[WHAT YOU NEED TO DO] Look through the listing below, and wherever a line has the string "will", copy it.

BEGIN RECORDS

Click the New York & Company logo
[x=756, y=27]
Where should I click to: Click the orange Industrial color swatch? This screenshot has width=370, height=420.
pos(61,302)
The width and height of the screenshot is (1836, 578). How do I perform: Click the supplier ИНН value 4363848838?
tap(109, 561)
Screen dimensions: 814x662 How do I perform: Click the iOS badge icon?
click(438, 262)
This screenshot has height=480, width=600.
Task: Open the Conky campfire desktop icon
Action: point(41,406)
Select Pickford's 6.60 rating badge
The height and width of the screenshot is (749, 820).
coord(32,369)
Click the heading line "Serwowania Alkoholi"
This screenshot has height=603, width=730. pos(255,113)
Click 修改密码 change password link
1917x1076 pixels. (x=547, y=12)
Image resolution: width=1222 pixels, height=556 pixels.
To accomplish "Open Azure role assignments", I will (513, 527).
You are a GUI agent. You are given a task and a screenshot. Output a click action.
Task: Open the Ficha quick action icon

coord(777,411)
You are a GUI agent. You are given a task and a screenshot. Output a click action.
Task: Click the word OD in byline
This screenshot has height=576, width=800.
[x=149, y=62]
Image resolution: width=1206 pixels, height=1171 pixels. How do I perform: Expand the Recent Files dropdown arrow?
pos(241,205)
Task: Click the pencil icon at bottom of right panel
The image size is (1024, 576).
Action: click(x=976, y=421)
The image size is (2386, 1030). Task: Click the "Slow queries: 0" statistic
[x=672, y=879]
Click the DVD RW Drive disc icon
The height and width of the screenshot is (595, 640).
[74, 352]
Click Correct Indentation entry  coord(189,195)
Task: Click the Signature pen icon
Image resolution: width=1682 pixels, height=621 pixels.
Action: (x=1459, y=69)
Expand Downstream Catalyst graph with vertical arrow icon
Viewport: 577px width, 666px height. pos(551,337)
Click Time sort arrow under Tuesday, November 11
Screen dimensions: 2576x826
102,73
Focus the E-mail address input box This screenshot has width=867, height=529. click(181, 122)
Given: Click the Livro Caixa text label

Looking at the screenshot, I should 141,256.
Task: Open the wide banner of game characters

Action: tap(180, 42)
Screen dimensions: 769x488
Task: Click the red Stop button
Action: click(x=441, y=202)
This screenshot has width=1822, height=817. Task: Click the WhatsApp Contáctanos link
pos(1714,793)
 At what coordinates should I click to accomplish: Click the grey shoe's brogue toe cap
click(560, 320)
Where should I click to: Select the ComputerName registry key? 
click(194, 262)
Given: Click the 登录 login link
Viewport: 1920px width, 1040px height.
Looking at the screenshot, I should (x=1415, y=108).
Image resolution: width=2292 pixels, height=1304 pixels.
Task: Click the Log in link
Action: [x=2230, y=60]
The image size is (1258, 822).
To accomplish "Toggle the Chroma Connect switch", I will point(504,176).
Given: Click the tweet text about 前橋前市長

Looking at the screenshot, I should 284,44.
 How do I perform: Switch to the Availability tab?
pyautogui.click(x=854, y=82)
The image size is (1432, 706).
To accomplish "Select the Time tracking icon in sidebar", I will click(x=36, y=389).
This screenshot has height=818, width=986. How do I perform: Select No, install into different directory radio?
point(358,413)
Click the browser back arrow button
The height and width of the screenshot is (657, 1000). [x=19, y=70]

END RECORDS

[TASK OUTPUT]
To accomplish "Open Azure role assignments", I will (513, 527).
To accomplish "Toggle the Chroma Connect switch", I will point(504,176).
To accomplish "Select the Time tracking icon in sidebar", I will click(x=36, y=389).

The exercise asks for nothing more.